TEXT UNDER STUDY ->
If availability is less than $100 million, pricing will be Libor plus 325 bps. If it is $100 million to $200 million, pricing will be Libor plus 300 bps, and if it is greater than $200 million, pricing will be Libor plus 275 bps.

Bank of America is the administrative agent the revolver.

Chemtura is a Middlebury, Conn.-based manufacturer and seller of specialty chemicals and polymer products.

AMN readies call

Another deal set to launch this week is AMN Healthcare Services, with the company scheduled to hold a conference call on Wednesday to present lenders with its proposed $118 million of incremental loans, according to a market source.

The debt is comprised of a $68 million term loan B add-on (Ba2) and a new $50 million second-lien term loan (B1).

In addition, the company expects to amend and extend its existing $107 million term loan B and revolver.

Bank of America, GE Capital and SunTrust are the lead banks on the deal, with Bank of America the left lead.

AMN buying Nursefinders

AMN's new debt is in connection with its acquisition of Nursefinders Inc. for roughly 6.3 million shares of common stock and about 5.7 million shares of series A conditional convertible preferred stock.

Proceeds from the incremental loans will be used to refinance Nursefinders' $132 million of bank debt.

The transaction is expected to close in the third quarter, subject to customary conditions, regulatory approvals and receipt of debt financing.

AMN is a San Diego-based health care staffing and workforce services company. Nursefinders is an Arlington, Texas-based provider of clinical workforce managed services programs.

Medical Card floats talk

Medical Card Systems is talking its proposed $175 million five-year term loan in the Libor plus 950 bps area, with Libor floor and original issue discount still to be determined, according to a market source.

Jefferies and Deutsche Bank are the lead banks on the deal that is set to launch with a bank meeting on Wednesday.

Proceeds will be used to refinance existing debt and fund a dividend.

Senior leverage is 1.6 times.

Medical Card Systems is a managed care provider in Puerto Rico.

Alliance Data closes

In other news, Alliance Data Systems Corp. closed on its $200 million unsecured term loan A-2 due March 30, 2012 that is priced at Libor plus 250 bps, according to a 10-Q filed with the Securities and Exchange Commission on Monday.

The deal has a $100 million accordion feature that can be exercised within the next 60 days, and as such, at close on Aug. 6, the company actually drew down $221 million under the term loan. The remaining $79 million is expected to be borrowed shortly.

EXERCISE 1 ->
According to the loan market report, what will Medical Card Systems use the proceeds of its proposed term loan for?
EXERCISE 2 ->
Pick up the loan market report after its final sentence and keep writing it.
The records that come next are from a separate source.

PROVIDED DATA ->
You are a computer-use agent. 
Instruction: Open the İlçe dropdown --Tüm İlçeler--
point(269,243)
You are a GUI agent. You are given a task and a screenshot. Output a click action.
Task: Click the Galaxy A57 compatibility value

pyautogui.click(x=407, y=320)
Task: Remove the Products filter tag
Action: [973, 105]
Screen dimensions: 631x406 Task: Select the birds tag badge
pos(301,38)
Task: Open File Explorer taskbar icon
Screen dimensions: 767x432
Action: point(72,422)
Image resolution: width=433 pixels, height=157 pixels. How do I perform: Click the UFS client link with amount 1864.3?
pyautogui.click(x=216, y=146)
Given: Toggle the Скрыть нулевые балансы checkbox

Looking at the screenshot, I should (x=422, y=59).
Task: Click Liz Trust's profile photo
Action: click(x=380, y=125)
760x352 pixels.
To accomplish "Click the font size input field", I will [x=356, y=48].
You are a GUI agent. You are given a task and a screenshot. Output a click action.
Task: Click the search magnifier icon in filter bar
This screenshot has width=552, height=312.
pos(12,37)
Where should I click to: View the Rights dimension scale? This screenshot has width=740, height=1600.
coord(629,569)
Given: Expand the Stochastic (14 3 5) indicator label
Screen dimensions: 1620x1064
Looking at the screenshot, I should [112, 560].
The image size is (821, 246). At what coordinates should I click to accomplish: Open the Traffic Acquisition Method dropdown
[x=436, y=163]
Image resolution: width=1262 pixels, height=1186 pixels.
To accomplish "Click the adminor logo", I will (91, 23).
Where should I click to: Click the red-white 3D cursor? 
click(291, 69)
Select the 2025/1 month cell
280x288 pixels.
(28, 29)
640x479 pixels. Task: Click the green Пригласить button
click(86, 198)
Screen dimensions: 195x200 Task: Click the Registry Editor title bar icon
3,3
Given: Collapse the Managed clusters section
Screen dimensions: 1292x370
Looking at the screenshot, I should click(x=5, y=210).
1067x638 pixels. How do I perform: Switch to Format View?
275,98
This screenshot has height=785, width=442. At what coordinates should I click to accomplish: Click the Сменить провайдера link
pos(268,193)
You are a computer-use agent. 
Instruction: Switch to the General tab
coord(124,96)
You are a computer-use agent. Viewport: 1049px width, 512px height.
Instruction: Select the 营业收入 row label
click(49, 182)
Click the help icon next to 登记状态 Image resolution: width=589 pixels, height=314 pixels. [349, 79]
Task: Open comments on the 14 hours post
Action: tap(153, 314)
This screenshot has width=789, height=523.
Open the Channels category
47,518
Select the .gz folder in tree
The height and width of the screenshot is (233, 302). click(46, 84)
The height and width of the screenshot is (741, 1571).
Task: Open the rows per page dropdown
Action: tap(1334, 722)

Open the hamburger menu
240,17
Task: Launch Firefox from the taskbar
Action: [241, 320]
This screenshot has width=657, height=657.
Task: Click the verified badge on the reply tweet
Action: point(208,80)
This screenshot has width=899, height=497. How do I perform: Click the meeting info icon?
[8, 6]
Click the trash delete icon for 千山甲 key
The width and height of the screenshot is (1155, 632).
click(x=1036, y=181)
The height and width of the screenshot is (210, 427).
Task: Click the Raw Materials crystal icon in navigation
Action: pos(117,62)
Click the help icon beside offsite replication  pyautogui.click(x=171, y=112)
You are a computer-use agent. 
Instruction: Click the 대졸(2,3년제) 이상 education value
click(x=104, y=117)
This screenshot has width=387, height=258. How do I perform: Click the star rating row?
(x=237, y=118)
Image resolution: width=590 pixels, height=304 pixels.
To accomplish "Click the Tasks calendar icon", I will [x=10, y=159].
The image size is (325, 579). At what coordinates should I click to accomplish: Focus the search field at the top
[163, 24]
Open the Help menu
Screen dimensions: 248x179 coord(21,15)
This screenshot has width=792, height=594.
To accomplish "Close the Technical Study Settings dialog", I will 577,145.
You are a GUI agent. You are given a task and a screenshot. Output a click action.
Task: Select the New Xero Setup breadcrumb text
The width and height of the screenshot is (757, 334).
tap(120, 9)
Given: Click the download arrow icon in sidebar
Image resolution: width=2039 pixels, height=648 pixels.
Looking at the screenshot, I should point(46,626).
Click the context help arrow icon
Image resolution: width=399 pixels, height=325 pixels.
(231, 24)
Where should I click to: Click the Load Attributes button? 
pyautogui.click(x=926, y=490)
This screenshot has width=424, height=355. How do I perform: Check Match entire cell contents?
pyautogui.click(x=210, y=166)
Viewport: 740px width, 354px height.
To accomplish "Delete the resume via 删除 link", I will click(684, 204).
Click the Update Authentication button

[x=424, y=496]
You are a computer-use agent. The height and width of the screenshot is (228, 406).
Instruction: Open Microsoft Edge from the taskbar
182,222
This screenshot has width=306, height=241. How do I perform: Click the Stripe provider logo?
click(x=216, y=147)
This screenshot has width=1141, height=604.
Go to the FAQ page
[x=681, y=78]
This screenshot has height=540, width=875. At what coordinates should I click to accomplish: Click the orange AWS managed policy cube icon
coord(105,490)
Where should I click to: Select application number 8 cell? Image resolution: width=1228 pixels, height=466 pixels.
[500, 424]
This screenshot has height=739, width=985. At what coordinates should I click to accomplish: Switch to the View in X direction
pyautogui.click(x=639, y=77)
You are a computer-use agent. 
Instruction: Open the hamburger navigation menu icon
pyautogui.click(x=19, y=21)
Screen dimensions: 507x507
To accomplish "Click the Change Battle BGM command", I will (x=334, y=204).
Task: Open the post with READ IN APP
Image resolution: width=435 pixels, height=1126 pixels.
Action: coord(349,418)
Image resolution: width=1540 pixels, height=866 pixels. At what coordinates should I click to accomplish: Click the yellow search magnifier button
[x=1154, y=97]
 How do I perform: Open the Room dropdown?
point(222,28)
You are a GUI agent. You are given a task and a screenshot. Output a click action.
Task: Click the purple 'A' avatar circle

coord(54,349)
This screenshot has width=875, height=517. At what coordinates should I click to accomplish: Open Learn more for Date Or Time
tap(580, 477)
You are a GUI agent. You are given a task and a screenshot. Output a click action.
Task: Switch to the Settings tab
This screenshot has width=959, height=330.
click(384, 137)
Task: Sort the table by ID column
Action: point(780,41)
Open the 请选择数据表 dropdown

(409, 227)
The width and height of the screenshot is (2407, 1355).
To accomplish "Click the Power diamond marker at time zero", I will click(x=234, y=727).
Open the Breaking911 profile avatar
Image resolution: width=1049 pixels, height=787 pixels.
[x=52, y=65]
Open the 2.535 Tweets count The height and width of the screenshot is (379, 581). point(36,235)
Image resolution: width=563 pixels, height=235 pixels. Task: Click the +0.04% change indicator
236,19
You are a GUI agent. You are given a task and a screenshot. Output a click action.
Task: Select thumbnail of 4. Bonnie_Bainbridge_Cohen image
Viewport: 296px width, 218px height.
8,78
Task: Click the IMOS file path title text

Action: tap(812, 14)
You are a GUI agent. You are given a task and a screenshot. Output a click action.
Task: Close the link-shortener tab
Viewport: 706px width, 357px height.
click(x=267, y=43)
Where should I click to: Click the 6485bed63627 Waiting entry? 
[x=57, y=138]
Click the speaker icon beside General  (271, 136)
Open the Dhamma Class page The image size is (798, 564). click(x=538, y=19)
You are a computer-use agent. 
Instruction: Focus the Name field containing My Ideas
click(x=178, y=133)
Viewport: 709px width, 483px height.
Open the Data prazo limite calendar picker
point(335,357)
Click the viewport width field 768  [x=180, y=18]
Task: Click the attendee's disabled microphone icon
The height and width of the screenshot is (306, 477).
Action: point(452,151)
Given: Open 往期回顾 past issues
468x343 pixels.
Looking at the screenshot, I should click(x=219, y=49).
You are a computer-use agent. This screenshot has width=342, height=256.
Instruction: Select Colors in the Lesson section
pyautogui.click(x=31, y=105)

EXERCISE RESPONSE 1 ->
To refinance existing debt and fund a dividend.

EXERCISE RESPONSE 2 ->
"Demand for the new term loan was strong [...] we expect to upsize the facility within the next 60 days. After closing, our leverage at the corporate level remains prudent with a core debt to operating cash flow ratio below 2.7 to 1, which is well within our covenant requirements," Charles Horn, chief financial officer, said in a news release.

BMO and SunTrust acted as the lead banks on the deal that was used by the Dallas-based provider of loyalty and marketing services to repay existing revolver borrowings.

Blount wraps amendment

Blount International Inc. closed on its $425 million amended and restated facility (Ba3/BB-) on Monday, according to a 10-Q filed with the SEC.

The facility consists of a $75 million term loan A due in August 2015, a $75 million revolver due in August 2015 and a $275 million term loan B due in August 2016.

Pricing on the revolver and term loan A is Libor plus 350 bps with no Libor floor, and pricing on the term loan B is Libor plus 400 bps with a 1.5% Libor floor.

The B loan carries 101 soft call protection for one year and was sold at an original issue discount of 99.

Blount led by GE Capital

GE Capital Markets acted as the lead bank on Blount's deal that is being used to refinance existing bank debt and fund the redemption of its $175 million of senior subordinated notes.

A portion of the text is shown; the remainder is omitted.